The eurozone must take steps without delay towards a fiscal union that involves the creation of a eurozone finance minister and fiscal resources to prevent, manage and resolve crises, researchers from a Brussels-based think tank Bruegel said.
At the core of the failure in solving the debt crisis which risks breaking up the eurozone is "the absence of a fiscal union with corresponding authority over fiscal, structural and banking policies," Bruegel said in its latest policy brief "What Kind of Fiscal Union."
The article, co-authored by Bruegel's researcher fellow Benedicta Marzinotto, senior fellow Andre Sapir and deputy director Guntram Wolff, proposed a fiscal union in the single-currency area, including "the creation of a eurozone finance ministry, with a minister with veto rights over national budgets that could threaten euro-area sustainability."
The ministry should help establish a sole supervisory authority over all systemic banks in the area, with complete and direct access to all information for the relevant institutions and with financial means to support those in difficulty, said the three researchers of Bruegel, whose research is often reflected in the decisions of eurozone policy-makers.
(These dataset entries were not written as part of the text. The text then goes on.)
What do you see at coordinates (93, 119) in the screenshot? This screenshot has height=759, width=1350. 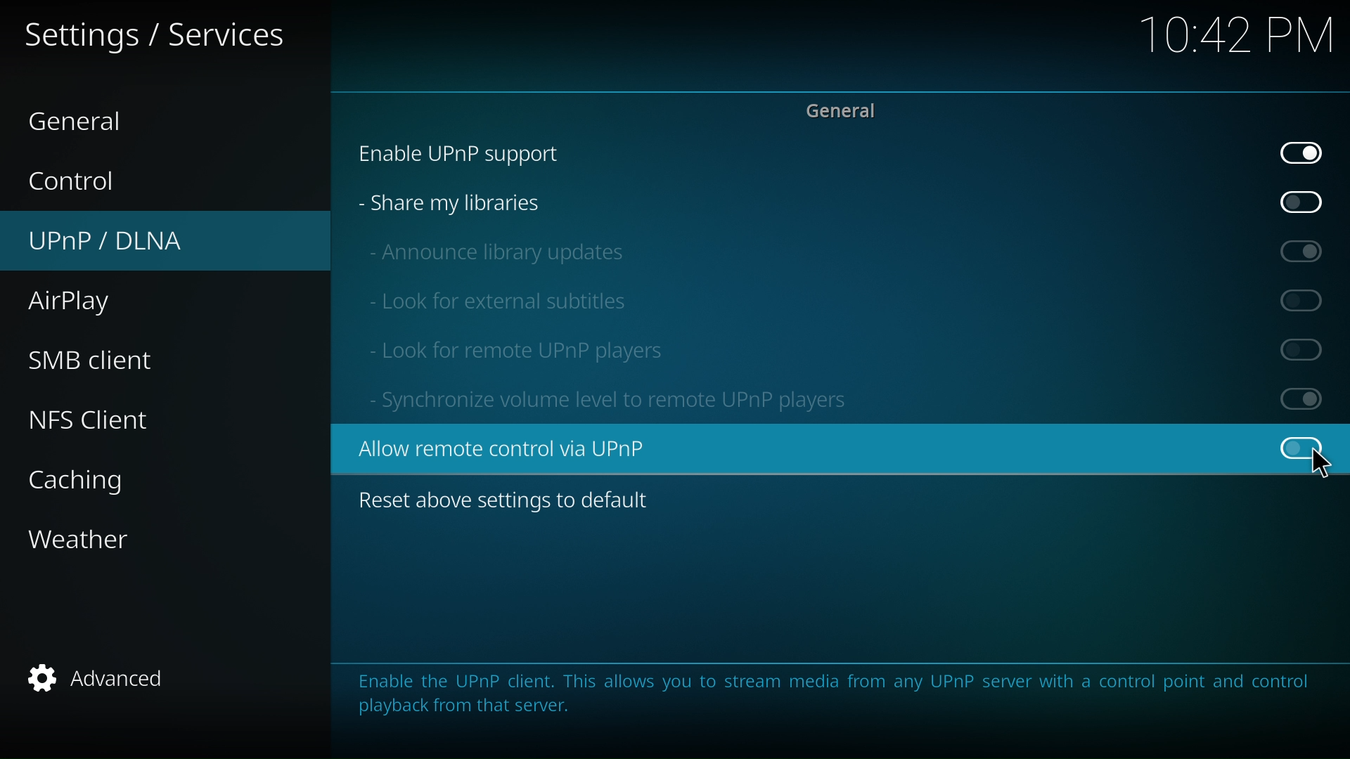 I see `general` at bounding box center [93, 119].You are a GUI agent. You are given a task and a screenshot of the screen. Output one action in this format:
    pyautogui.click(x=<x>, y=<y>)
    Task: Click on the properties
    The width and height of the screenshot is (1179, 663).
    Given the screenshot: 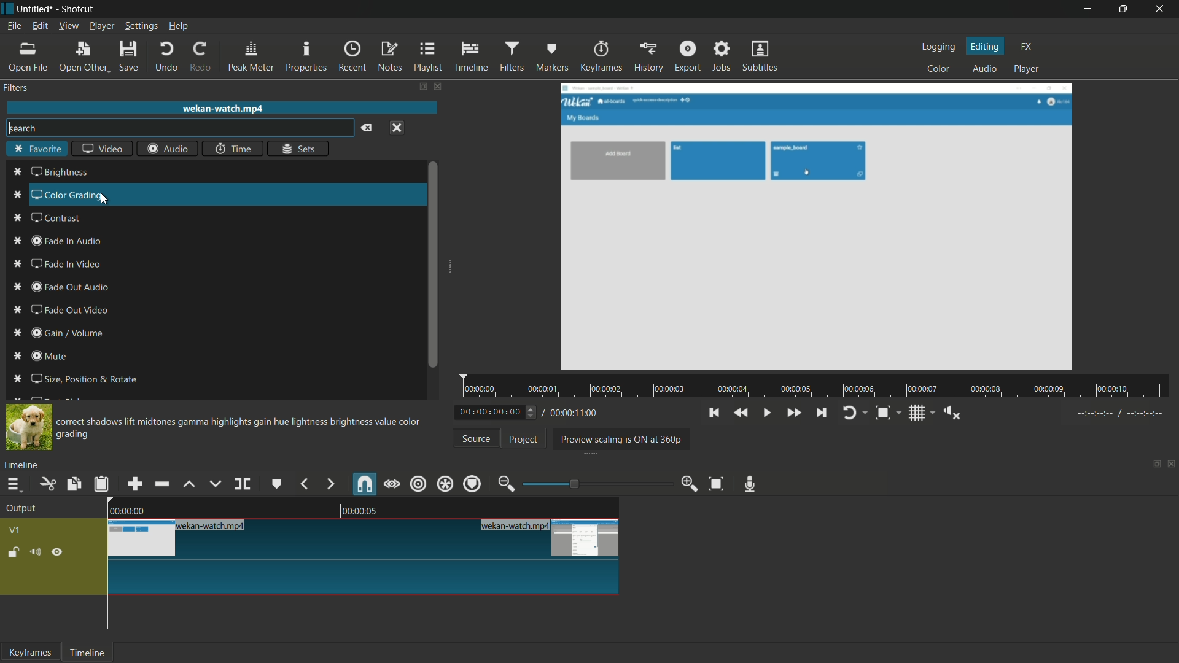 What is the action you would take?
    pyautogui.click(x=307, y=56)
    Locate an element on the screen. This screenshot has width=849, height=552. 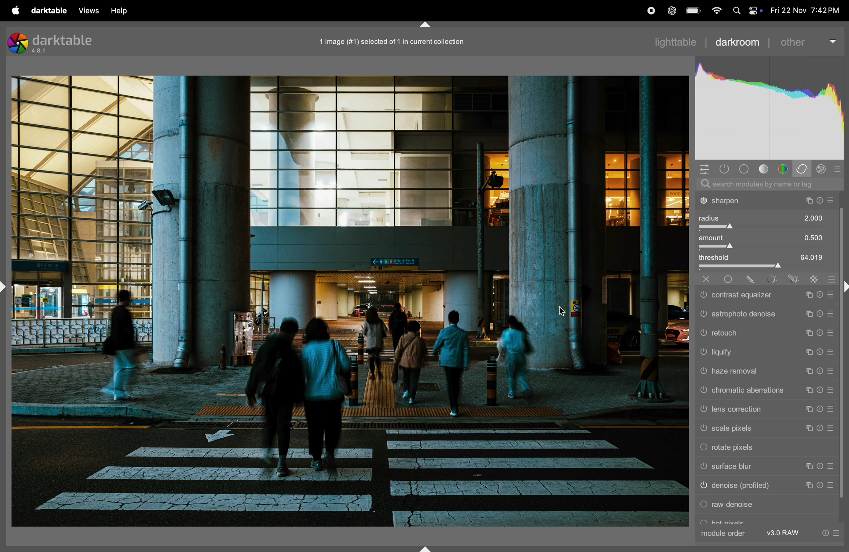
lens correction is located at coordinates (765, 410).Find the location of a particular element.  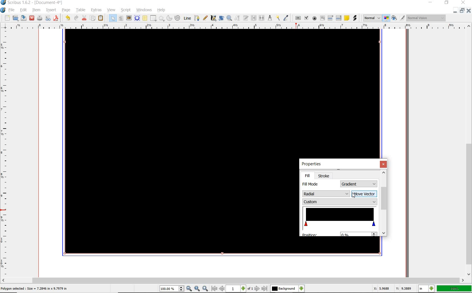

preflight verifier is located at coordinates (48, 18).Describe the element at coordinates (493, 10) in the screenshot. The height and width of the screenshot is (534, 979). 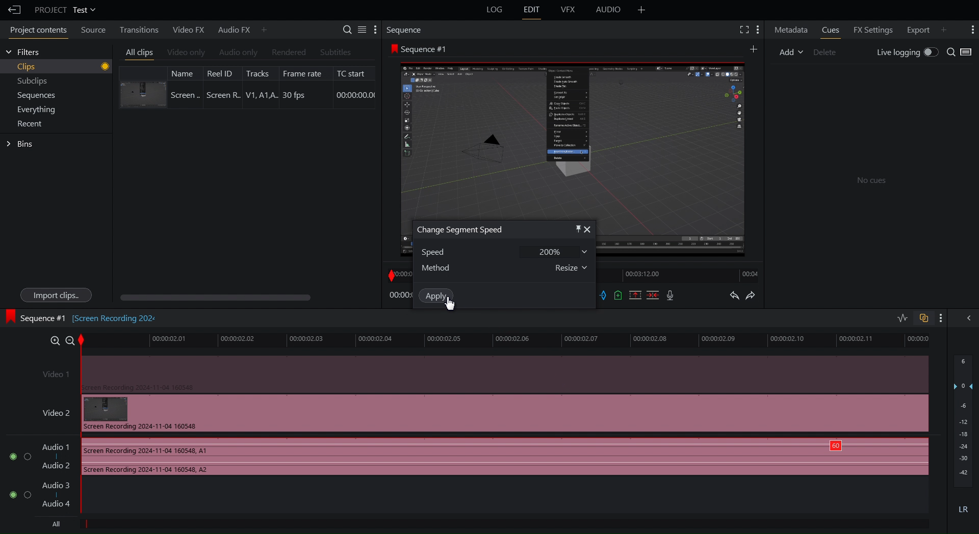
I see `Log ` at that location.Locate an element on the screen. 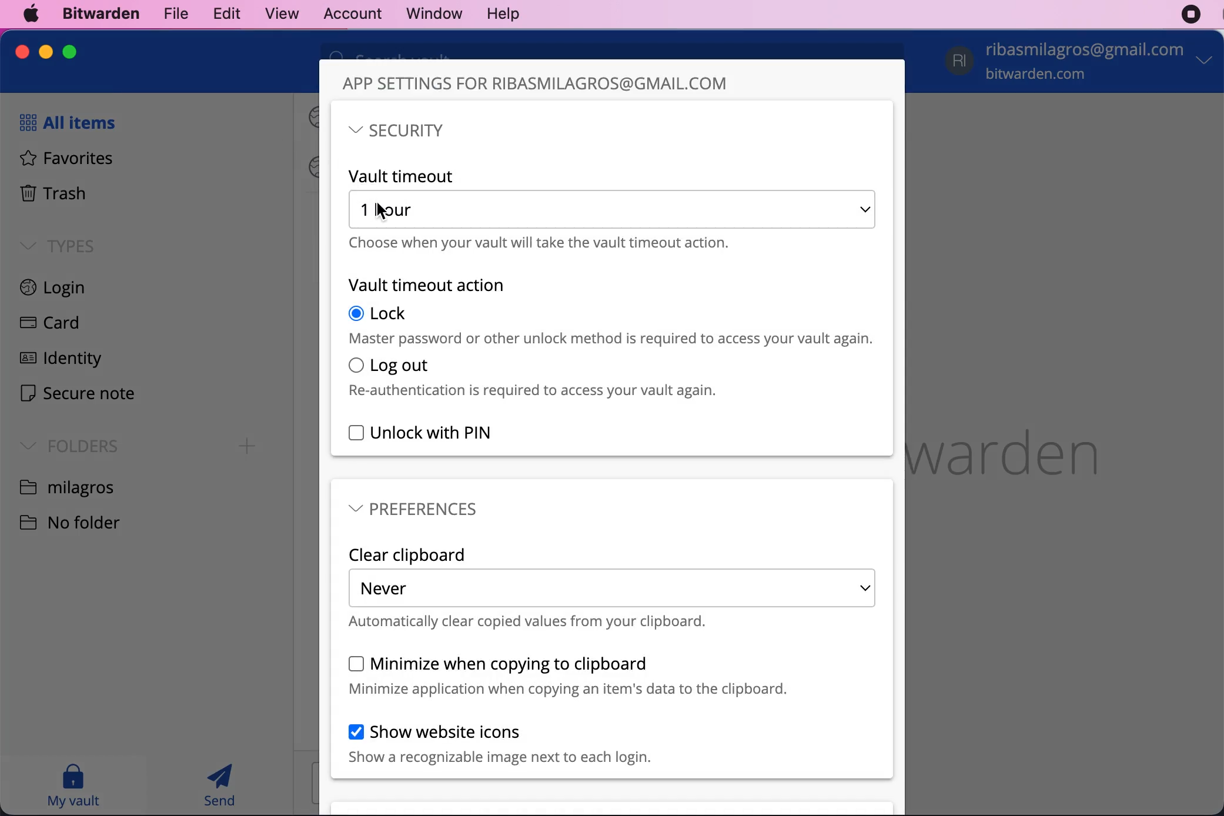 The width and height of the screenshot is (1224, 816). mac logo is located at coordinates (32, 14).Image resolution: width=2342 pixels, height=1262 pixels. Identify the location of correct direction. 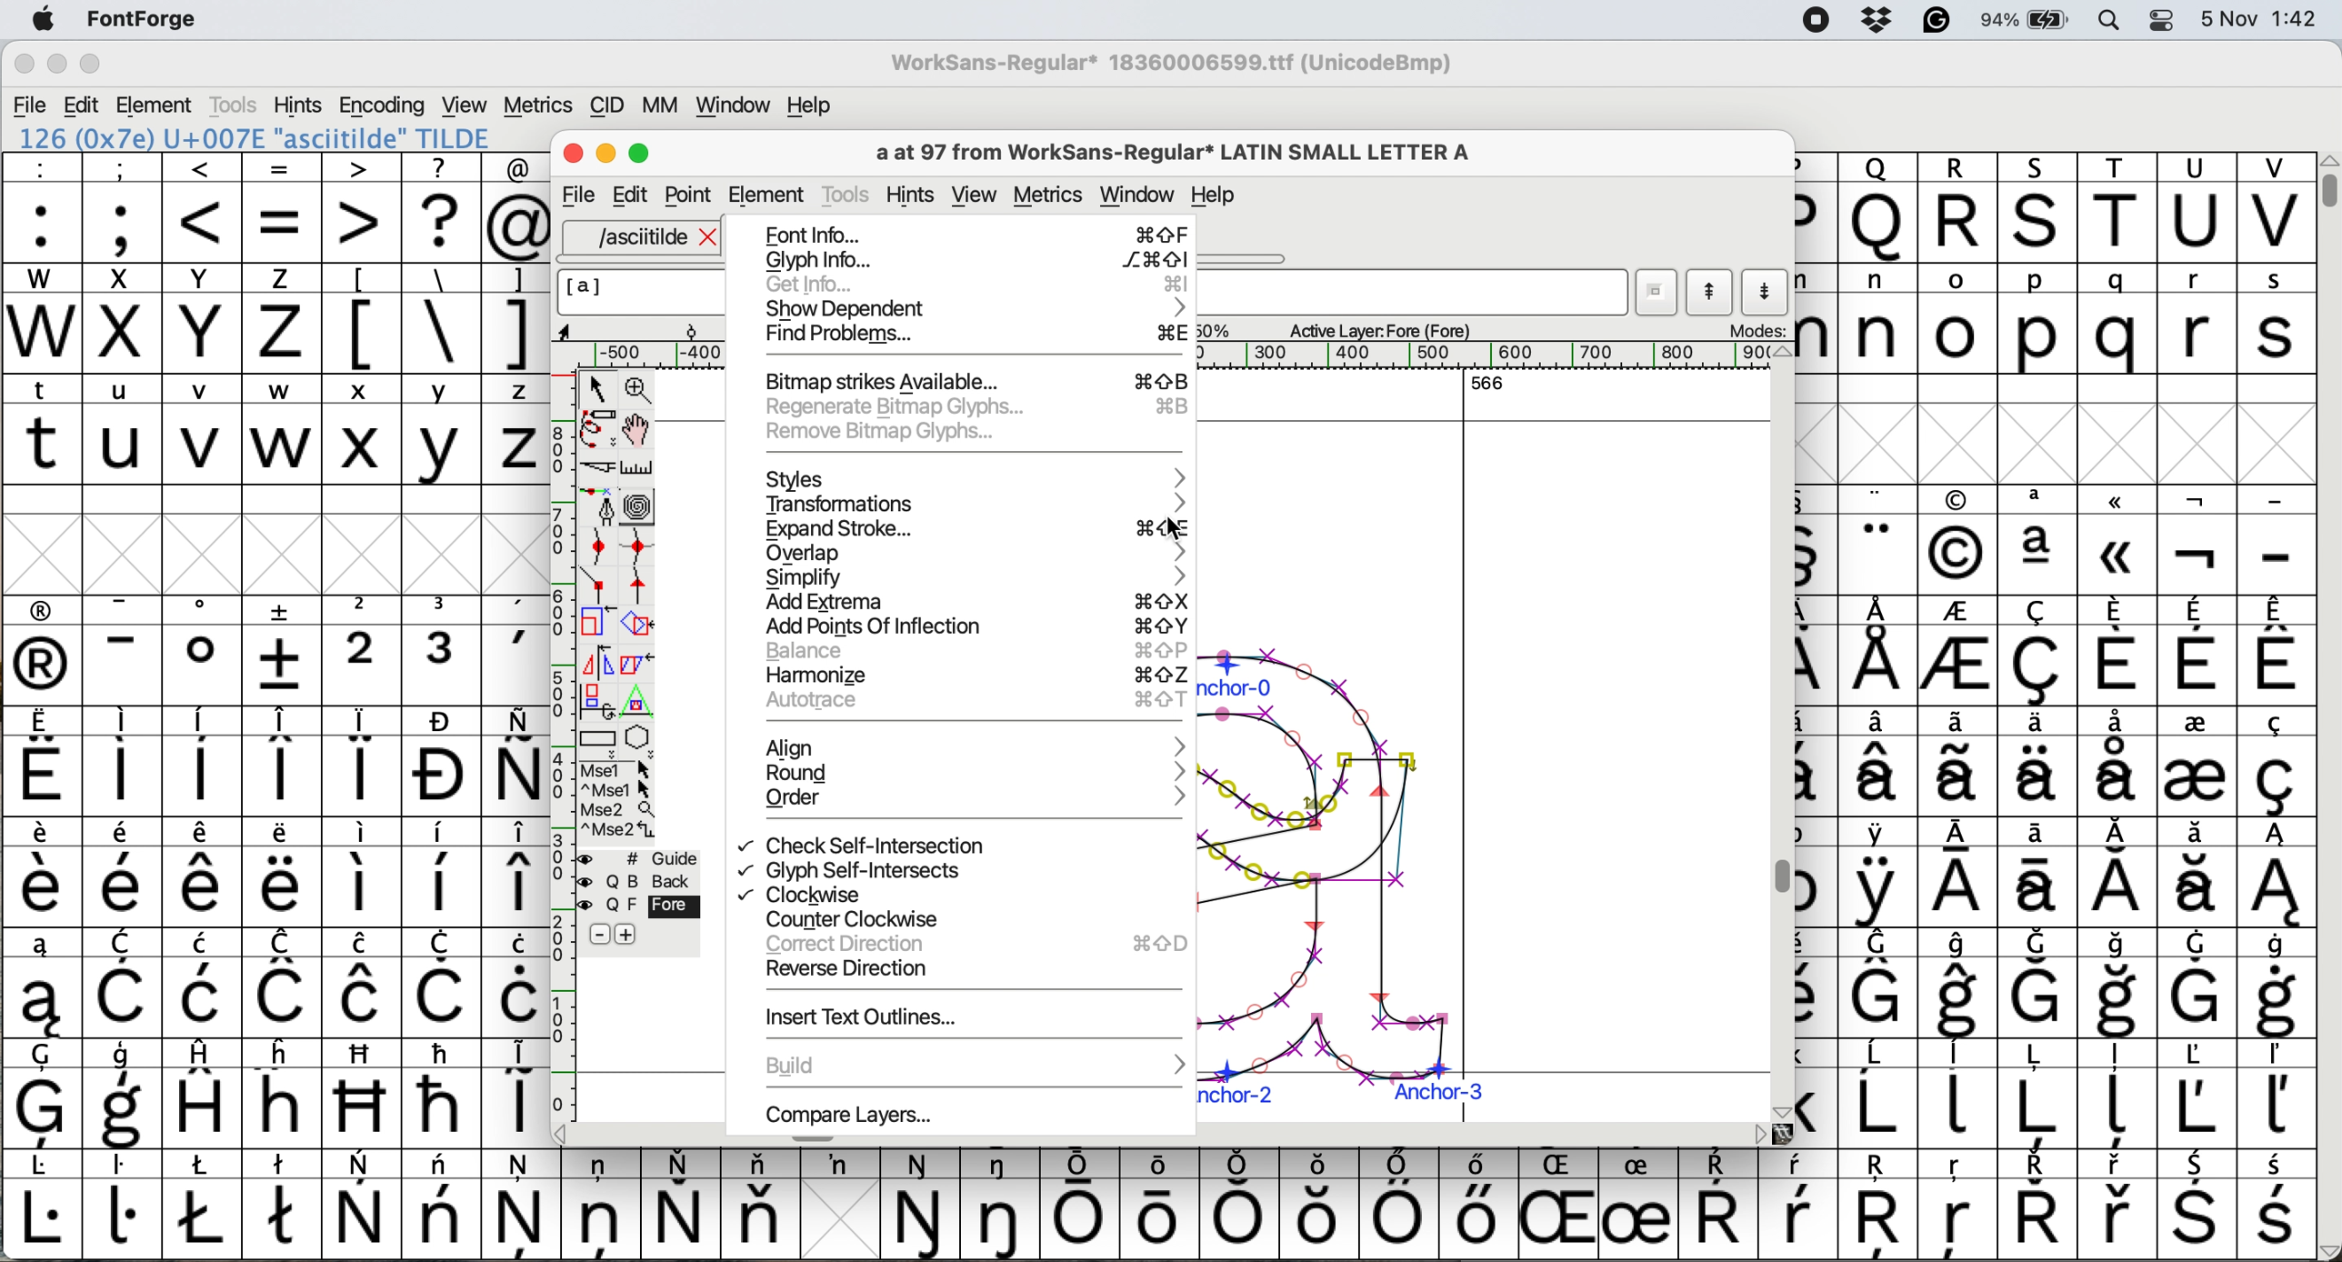
(964, 944).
The finance minister will need to be elected by the European Parliament and the European Council. All major decisions would have to be put to a vote in the two chambers, according to the brief released earlier this week.
BUMPY ROAD AHEAD
However, the Bruegel researchers cautioned that a bumpy road might lie ahead as the establishment of such a fiscal union necessitates a large-scale revamp of the European Union (EU) treaty, which is set to be extremely complicated.
As the plan implies a significant transfer of sovereignty, "we are aware that this will not happen overnight," said the researchers, who expected the treaty change to take at least three to four years.
Saying "this is much too long to be of help in resolving the current crisis," they called for a swift political agreement to move forward in such a direction in order to allow current institutions to prevent the worst from happening.
Sapir said there was not much of a debate on these matters, except in Germany. As it is essential for national leaders to sell such a move to the citizens, there needs to be a debate about the merits of fiscal union "as soon as possible," Sapir, one of the authors, told Xinhua.
"The debate should not be confined to politicians and specialists but involve citizens. If we start the debate now, then in three to five years, we could have a new treaty with not just a monetary but also a fiscal union," said Sapir, also a Professor of Economics at Universite Libre de Bruxelles (ULB).
SINGS OF PROGRESS
There are already signs of the eurozone working towards the building of a fiscal union, said Sapir.
The decisions taken for the past year, including the creation of the European Financial Stability Facility (EFSF) and the reinforcement of the Stability and Growth Pact (SGP), go in the direction of a fiscal union, Sapir said.
On Thursday, the leaders of Germany, France and Italy made tougher fiscal governance a top priority in their battle to stem the sovereign debt crisis, a day before the European Commission proposed regulations for tougher budgetary disciplines.
The euro project will be "difficult, if not possible" to save from break-up without eurozone countries giving up some fiscal control, the European Commission President Jose Manuel Barroso warned at a press conference on Wednesday after unveiling the proposals.
"The new moves are a further step. But although they represent steps in the right direction they are still short of a more radical step as advocated in our article," Sapir said.